What is even more puzzling is the fact that researchers have yet not identified the origin of some of the stones used in the construction of Nan Madol, adding to the mystery of this incredible complex of incredible structures – unknown to most of us.
Carbon dating indicates that the construction of Nan Madol began around 1200 CE, while excavations show that the area may have been occupied as early as 200 BCE.
There are many theories present as tho who built these structures. In his book, Lost City of Stones (1978) writer Bill S. Ballinger theorizes the city was built by Greek sailors c.300 BCE. On the other hand, David Hatcher Childress, an author of travel guides, speculates that Nan Madol is connected to the lost continent of Lemuria.
Rufino Mauricio, Pohnpei’s only archaeologist, has dedicated his life to studying and preserving the ruins, which are built of 750,000 tons of black basaltic rock.

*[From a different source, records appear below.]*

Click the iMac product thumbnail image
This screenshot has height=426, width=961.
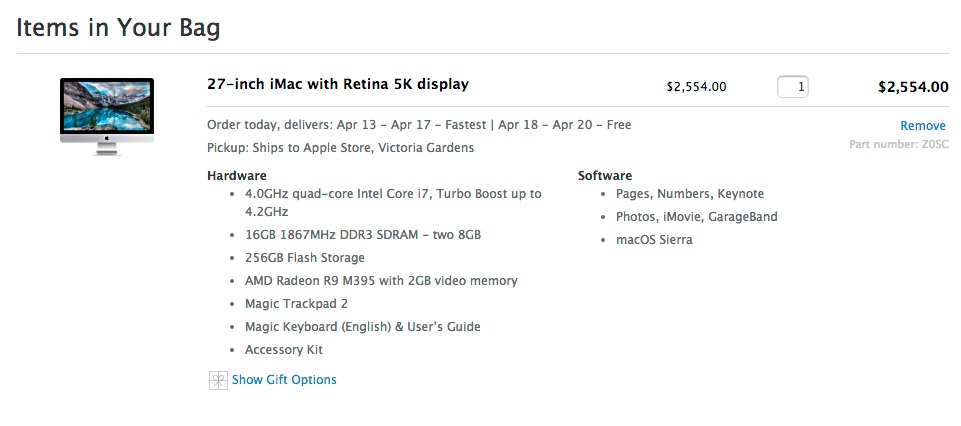[107, 116]
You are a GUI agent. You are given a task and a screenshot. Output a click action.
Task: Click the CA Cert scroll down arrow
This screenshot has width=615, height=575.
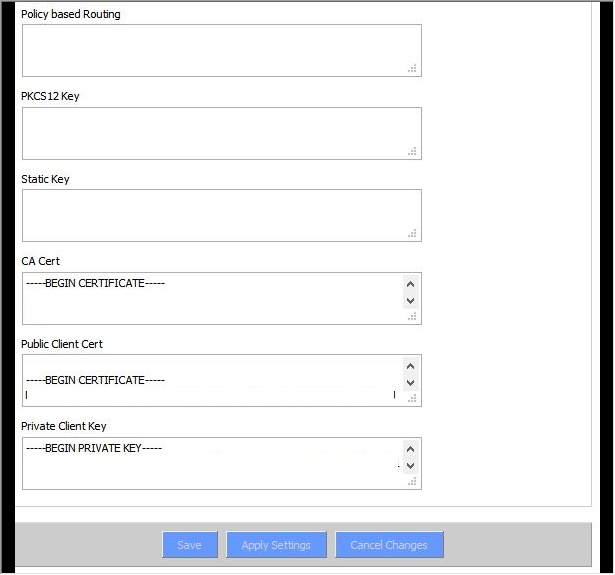(x=411, y=301)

“We don’t know how they brought the columns here and we don’t know how they lifted them up to build the walls. Most Pohnpeians are content to believe they used magic to fly them,” -Rufino Mauricio
“Nan Madol is one of the most significant sites not yet on the World Heritage List,” says Richard Engelhart, an archaeologist and former UNESCO adviser for Asia and the Pacific.
But what makes these structures even more incredible is that given the size of Pohnpei’s population at the time — fewer than 30,000 people — the construction of Nan Madol is an even larger and more remarkable effort than the Great Pyramids were for the ancient Egyptians.
The even bigger mystery is how did the builders of Nan Madol manage to transport the stones from the identified quarries to the construction site? And why would the constructors even bother transporting these incredible stones in the first place, (Oh, and by the way, these stones range in weight from five to ten tons) when they could have found a construction site that was closer to the quarries?
It truly is a mystery.
Nan Madol represents the remains of megalithic architecture in the region, it has left archaeologists baffled by the arraignment and quality of the stones and it truly is a mysterious but yet beautiful place on Earth.
What was the real purpose of this megalithic site located in Micronesia? That is one question that still needs an answer.